What do you tell your employees when they let you know their relocation includes two dogs or cats? While most employers do not reimburse for these “family member” relocation costs, it’s good to know you have a resource available for your employees.

WHR Group works with the IPATA, international pet shipping experts, and understands that when you move a person, you can oftentimes expect to move a furry friend (or two).

Is your relocation counselor poised to offer assistance?

pet relocation, employee relocation
What costs are associated with animals on airlines?
In addition to the actual charge from the airline to fly a pet, there are other fees to consider. Companies that agree to pay for fees will want a thorough understanding in advance.

Most countries require a health certificate from a veterinarian before any travel is permitted, even domestically. On international flights, pets may need to get passports or other country-specific regulatory approval, which generally is associated with a fee.

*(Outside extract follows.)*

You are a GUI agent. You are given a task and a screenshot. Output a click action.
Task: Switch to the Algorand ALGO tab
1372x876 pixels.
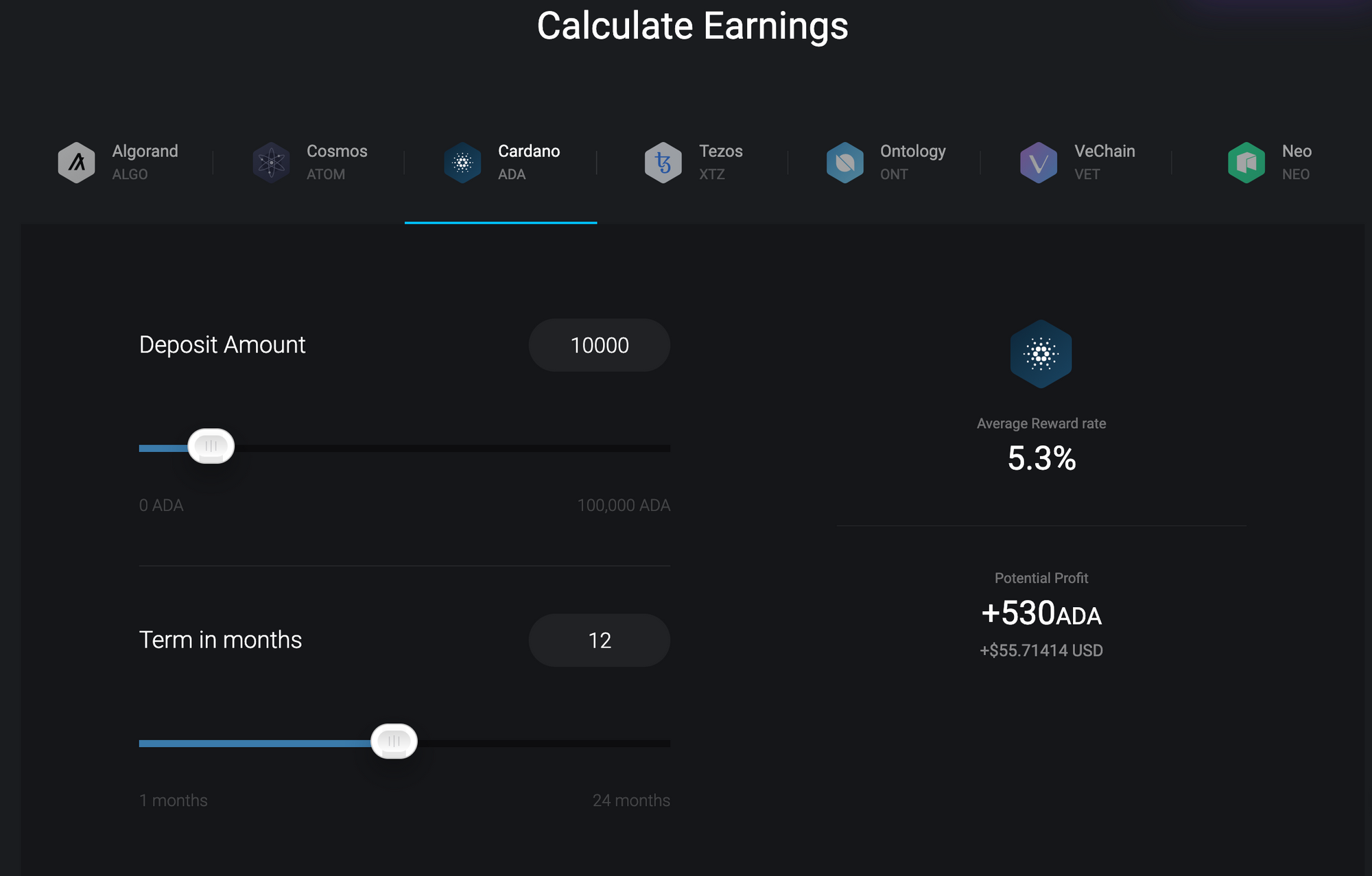pyautogui.click(x=118, y=163)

Additionally, treatment of parasites is sometimes required, even in healthy animals, before these permits will be issued.

Lastly, some countries require animals to be quarantined, sometimes in excess of 30 days, and individual countries can charge costly per diem fees before the animal will be released.

Are there other options besides flying for traveling with pets?
Unfortunately, traveling with pets on a bus, train, or ocean vessel is extremely restricted.

According to the IPATA, there are two ocean vessels that accept animals on transatlantic trips, but space is very limited.

Busses and trains are usually subject to local restriction, but Greyhound Bus, for example, does not allow any animals other than service animals (IPATA FAQs).

All airlines will fly pets, right?
Wrong! Some airlines do not allow animals in the cabin while others do not allow pets to fly as checked baggage—and some do not allow pets at all.

It is important to call ahead to the airline before booking your tickets to ensure that you, your family, and your pets all arrive in the destination city at the same time. BringFido.com is a great resource that offers a list of all animal-friendly airlines and their policies.

How big is too big for pets to fly in the cabin?
Most airlines only allow dogs or cats to fly in the cabin if they fit into a carrier that can be stowed beneath the seat. One exception is service animals, which must carry proper identification.

The airline must be notified in advance to arrange seating that will accommodate. Flying your pets in cargo is a safe alternative. According to Air Cargo World, there are less than 0.01% of any incidents, with specific airlines like United having even lower incident rates (IPATA FAQs).

Why can't a transferee's bulldog fly in the summer?
Respiratory issues are common with “snub-nosed breeds” of both cats and dogs. Because of the higher incidence of heat exhaustion in these animals, which can sometimes lead to death, these breeds are generally regulated more than other breeds.

In general, however, all animals are restricted when the temperature gets above or below a certain point (or is predicted to during the flight). Each airline will have its own policy on these regulations.

Will an assignee moving internationally need to have their pet quarantined?
Each country has different restrictions on pets entering their country, and sometimes these restrictions vary depending on where the pets came from as well. The only way to know for sure is to call the destination country’s Embassy or Consulate for the most current information.

Typically, animals on a layover are excluded from these restrictions, with only the original departure and the final destination considered.